Dive Brief:
- The Food and Drug Administration has cleared new drugs for severe asthma, bipolar depression and a rare autoimmune disease, granting approvals Friday and Monday to Amgen, Intra-Cellular Therapies and Argenx in a flurry of year-end decisions.
- Amgen and AstraZeneca's asthma treatment, now branded as Tezspire, is a biologic drug that works in a new way to ease the airway inflammation associated with the condition. It's a particularly important medicine for Amgen, which faces growing competition and patent expirations for its current crop of top-sellers.
- Intra-Cellular's approval expands use of the company's drug Caplyta to include bipolar depression and has been particularly anticipated by investors in the New York biotech. Clearance of Argenx's Vyvgart, meanwhile, is the Dutch drugmaker's first FDA approval as well as the first of its type for generalized myasthenia gravis, a chronic condition in which the body's immune cells disrupt communication between nerves and muscles.
Dive Insight:
Tezspire and Vyvgart are the 47th and 48th new-to-market drugs approved by the Food and Drug Administration's main review office this year, matching 2019's total and nearing the 53 that were cleared last year. (Caplyta was previously approved for schizophrenia.)
One or two more could be forthcoming as well; a decision on Novartis' cholesterol-lowering drug Leqvio, delayed from last December, is due Jan. 1 but may be issued sooner, for example.
Of the three cleared by the FDA Friday and Monday, market expectations are highest for Amgen and AstraZeneca's Tezspire, which is expected to compete with Sanofi and Regeneron's blockbuster inflammatory disease drug Dupixent, among others.
Analysts forecast $1 billion or more in sales by 2025, although Tezspire's approved labeling, which requires administration by a healthcare professional and only covers severe asthma patients, could limit initial uptake, noted SVB Leerink's Geoffrey Porges.
In clinical testing, adding Tezspire to standard asthma drugs reduced the number of "attacks" by more than half. Data from a small clinical trial, however, showed treatment didn't help lower the daily dose of steroids participants needed to control their asthma, a result Amgen's head of research and development called "surprising" at the time.
Tezspire works by blocking a protein known as TSLP, which is thought to prevent the release of other pro-inflammatory proteins that can cause asthma attacks. It's the first drug of its type.
Amgen is not yet disclosing the price of Tezspire, which the company plans to make available in January.

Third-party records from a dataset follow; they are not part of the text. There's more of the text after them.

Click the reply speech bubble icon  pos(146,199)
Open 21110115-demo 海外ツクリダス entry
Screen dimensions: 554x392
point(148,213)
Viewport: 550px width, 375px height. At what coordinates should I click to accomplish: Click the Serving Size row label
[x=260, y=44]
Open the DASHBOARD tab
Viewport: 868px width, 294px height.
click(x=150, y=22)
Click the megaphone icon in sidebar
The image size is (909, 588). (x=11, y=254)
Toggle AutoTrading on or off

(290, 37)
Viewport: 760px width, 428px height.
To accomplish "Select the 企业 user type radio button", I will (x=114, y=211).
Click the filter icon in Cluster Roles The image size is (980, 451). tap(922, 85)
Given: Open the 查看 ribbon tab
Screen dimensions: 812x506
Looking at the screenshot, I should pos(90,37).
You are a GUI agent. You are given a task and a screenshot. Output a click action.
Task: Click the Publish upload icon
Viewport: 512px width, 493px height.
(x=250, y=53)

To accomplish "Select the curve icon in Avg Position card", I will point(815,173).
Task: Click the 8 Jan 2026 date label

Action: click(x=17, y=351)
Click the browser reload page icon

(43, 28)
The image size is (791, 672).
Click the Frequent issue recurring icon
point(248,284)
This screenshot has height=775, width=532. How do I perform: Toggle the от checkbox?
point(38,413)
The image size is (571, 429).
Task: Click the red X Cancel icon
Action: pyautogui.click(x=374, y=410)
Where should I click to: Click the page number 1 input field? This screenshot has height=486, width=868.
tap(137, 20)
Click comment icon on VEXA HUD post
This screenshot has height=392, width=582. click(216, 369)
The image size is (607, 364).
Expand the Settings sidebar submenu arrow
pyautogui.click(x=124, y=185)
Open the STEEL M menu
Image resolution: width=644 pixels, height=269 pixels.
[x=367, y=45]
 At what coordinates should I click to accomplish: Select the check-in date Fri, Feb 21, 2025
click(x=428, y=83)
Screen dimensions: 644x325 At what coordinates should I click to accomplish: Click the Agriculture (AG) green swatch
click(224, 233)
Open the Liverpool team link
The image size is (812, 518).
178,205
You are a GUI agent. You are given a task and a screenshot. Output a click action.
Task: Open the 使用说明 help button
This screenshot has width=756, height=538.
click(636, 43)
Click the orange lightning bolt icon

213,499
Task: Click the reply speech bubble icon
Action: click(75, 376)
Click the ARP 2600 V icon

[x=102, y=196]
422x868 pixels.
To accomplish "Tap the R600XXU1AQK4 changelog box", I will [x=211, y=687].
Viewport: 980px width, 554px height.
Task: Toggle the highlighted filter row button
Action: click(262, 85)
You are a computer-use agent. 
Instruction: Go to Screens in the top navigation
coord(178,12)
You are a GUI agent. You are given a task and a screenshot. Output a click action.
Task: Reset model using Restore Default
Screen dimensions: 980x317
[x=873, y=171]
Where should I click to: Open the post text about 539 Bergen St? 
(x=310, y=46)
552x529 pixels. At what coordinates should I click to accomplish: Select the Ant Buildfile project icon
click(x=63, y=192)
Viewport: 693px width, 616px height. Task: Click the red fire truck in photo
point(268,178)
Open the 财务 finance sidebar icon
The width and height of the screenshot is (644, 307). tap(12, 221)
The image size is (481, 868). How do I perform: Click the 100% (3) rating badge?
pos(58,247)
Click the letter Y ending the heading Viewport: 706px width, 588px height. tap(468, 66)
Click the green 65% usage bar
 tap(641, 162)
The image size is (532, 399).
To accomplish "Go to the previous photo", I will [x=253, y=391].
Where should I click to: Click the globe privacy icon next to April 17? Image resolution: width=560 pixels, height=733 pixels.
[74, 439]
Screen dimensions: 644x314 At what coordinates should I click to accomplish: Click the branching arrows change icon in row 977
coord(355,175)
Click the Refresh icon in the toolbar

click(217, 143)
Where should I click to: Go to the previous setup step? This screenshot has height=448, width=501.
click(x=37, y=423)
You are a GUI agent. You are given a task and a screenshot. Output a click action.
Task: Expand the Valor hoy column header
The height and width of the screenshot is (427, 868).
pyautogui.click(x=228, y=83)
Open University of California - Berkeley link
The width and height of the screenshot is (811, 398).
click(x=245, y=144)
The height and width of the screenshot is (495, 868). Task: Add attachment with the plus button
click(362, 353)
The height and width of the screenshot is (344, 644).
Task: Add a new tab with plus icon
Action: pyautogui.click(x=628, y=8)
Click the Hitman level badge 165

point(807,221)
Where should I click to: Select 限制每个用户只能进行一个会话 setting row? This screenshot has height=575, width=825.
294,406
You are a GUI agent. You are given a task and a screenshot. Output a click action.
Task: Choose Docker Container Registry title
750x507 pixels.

With Vyvgart, Argenx can similarly claim first-in-class status: the drug is the first medicine approved by the FDA that acts against what's known as a neonatal Fc receptor, or FcRn. According to Argenx, inhibiting FcRn reduces circulation of a specific type of antibody that, in people with generalized myasthenia gravis, mistakenly attacks communication between nerves and muscles, causing muscle weakness.
Vyvgart is for a subset of adults with myasthenia gravis that accounts for roughly 85% of all adult patients with the disease. The drug's approval was based on the results of a study published in The Lancet this past July.
For a typical patient, Vyvgart will cost about $225,000 per year, according to a company presentation.
The FDA's approval of Caplyta for bipolar depression, meanwhile, significantly expands the number of patients who are eligible to receive Intra-Cellular's drug, which has been available for use in treating schizophrenia since December 2019.
The drug was cleared for use by itself and as adjunctive therapy together with lithium or valproate for depressive episodes associated with either bipolar I or bipolar II disorder, which Intra-Cellular estimates affect about 11 million adults in the U.S.
Shares in Intra-Cellular rose by nearly 25% in Monday morning trading, while Amgen fell by nearly 2% and Argenx rose by 9%.